Miro a Eric en busca de ayuda, pero nada, no se mueve.

Deseo gritar, montar la tercera guerra mundial en el salón, pero al final hago lo único que puedo hacer. Agarro el puñetero árbol de Navidad rojo y a rastras lo saco del salón para meterlo en la habitación donde he dejado anteriormente el skateboard.

–Señorita Judith, ¿está usted bien? —pregunta Simona, descolocada.

¡Pobre mujer! ¡Vaya mal rato que está pasando!

–Relájese —añade antes de que yo le pueda responder, y me coge de las manos—. El señor, en ocasiones, es algo recto con las cosas del niño, pero lo hace por su bien. No se enfade usted, señorita.

Le doy un beso en la mejilla. ¡Pobre!, y mientras camino escaleras arriba murmuro:

–Tranquila, Simona. No pasa nada.
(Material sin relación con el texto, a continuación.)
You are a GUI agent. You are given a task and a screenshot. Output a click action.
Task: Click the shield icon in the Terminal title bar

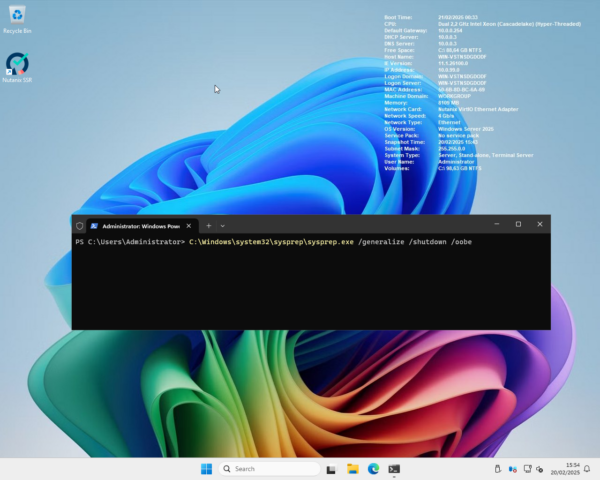click(x=80, y=225)
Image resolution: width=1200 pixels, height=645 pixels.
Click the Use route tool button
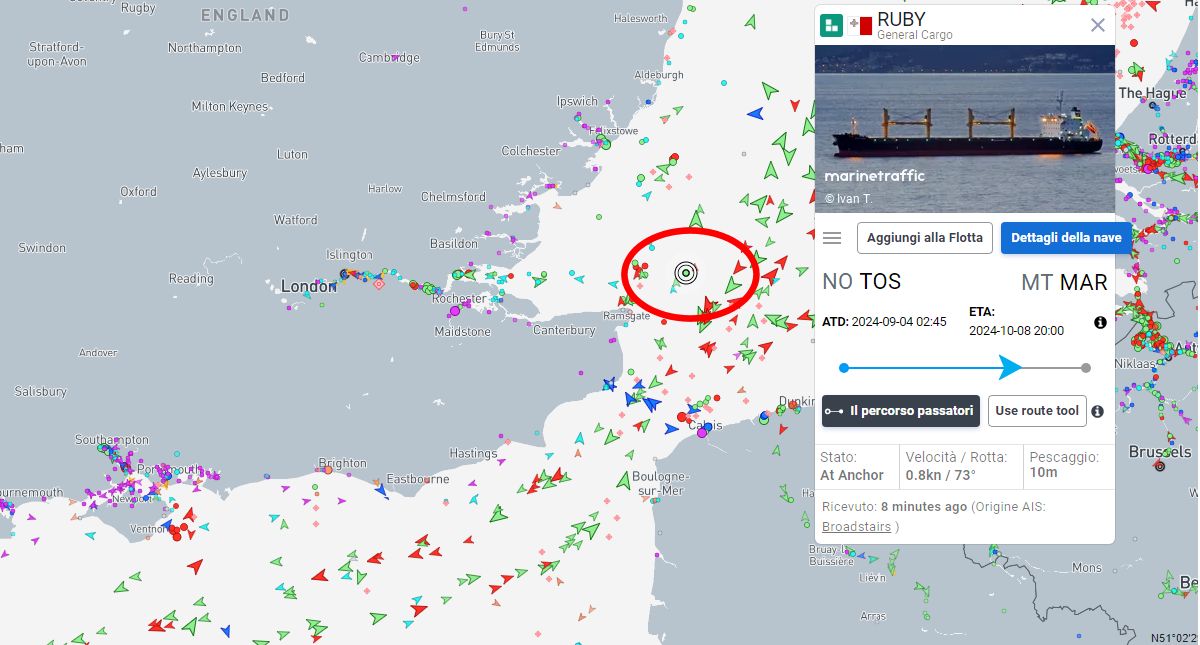coord(1037,411)
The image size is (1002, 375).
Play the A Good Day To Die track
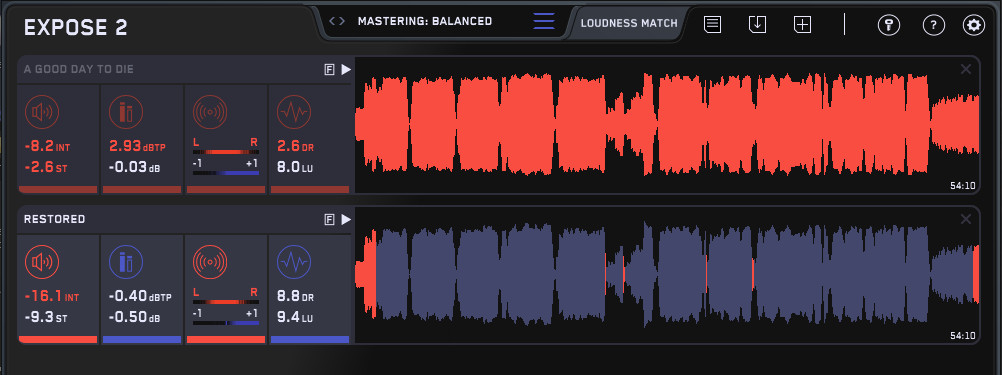(346, 70)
Pero voy a refrescarme, o esto va a terminar peor que «Locura esmeralda».

Ambas sonreímos. Cuando llego a la habitación y cierro la puerta, me pica el cuello. ¡Dios, los ronchones! Me miro en el espejo y tengo el cuello plagado de ellos. ¡Malditos!

Dispuesta a salir de esta casa como sea, me quito el pijama. Me visto y, abrigada, regreso al salón, donde esos dos ya están jugando con la Wii ¡Qué majos! A grandes zancadas me acerco hasta ellos. Tiro del cable de la Wii y la desconecto. La música se para; ambos me miran.
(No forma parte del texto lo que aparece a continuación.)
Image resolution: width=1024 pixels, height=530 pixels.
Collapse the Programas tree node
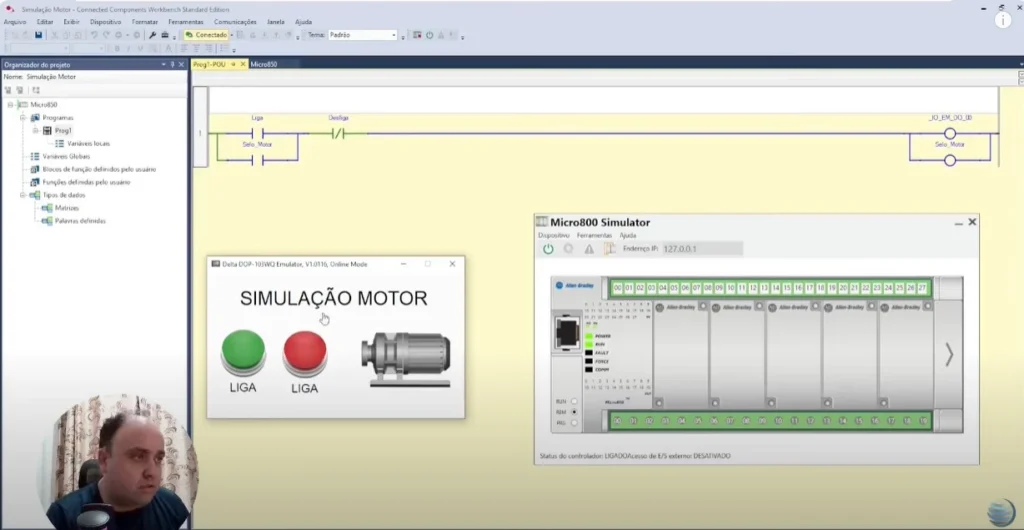click(22, 117)
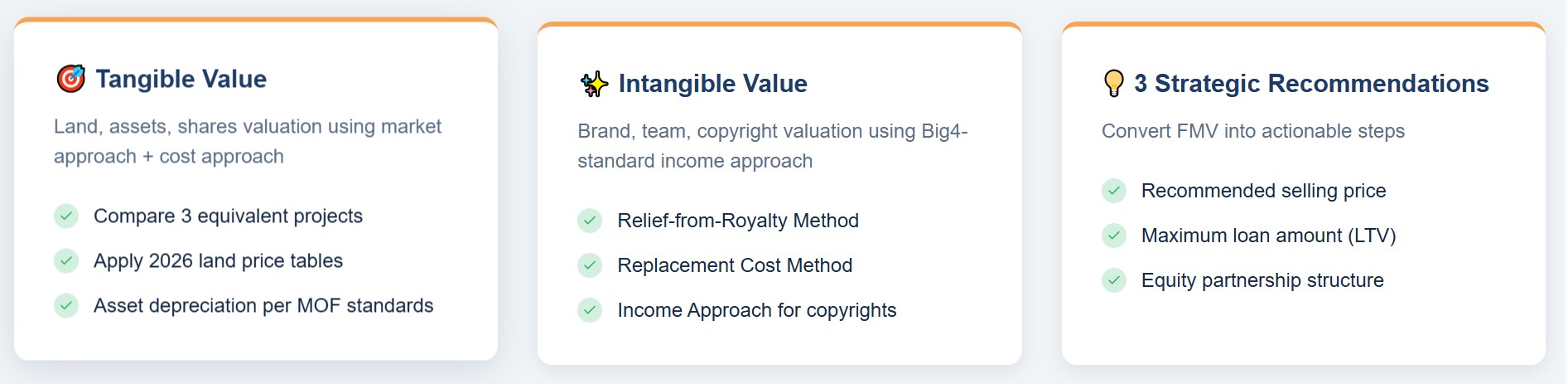Select the Tangible Value heading
Viewport: 1568px width, 384px height.
(181, 79)

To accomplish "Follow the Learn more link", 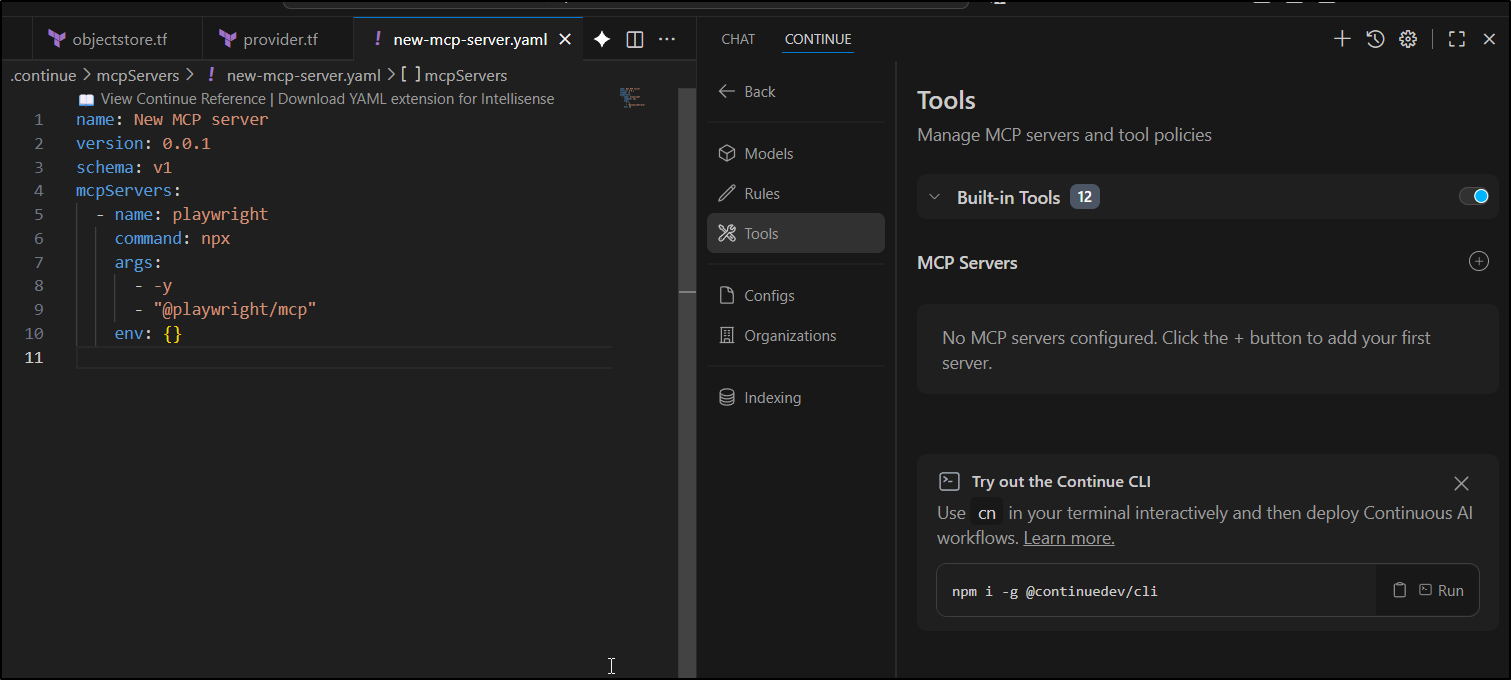I will click(x=1068, y=538).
–Me voy a dar una vuelta. ¡La necesito! —Y cuando Eric va a decir algo, lo señalo y siseo—: Ni se te ocurra prohibírmelo. Por tu bien, ¡ni se te ocurra!

Salgo de la casa. Nadie me sigue.

La pobre Simona intenta convencerme de que me quede, pero sonriéndole le indico que estoy bien, que no se preocupe. Cuando llego a la verja y salgo por la pequeña puerta lateral, Susto viene a saludarme. Durante un rato camino por la urbanización con el perro a mi lado. Le cuento mis problemas, mis frustraciones, y el pobre animal me mira con sus ojos saltones como si entendiera algo.

Tras un largo paseo, cuando vuelvo a estar de nuevo frente a la verja de la casa, no quiero entrar y llamo a Marta. Veinte minutos después, cuando casi no siento los pies, Marta me recoge con su coche y nos marchamos. Me despido de Susto. Necesito hablar con alguien que me conteste, o me volveré loca.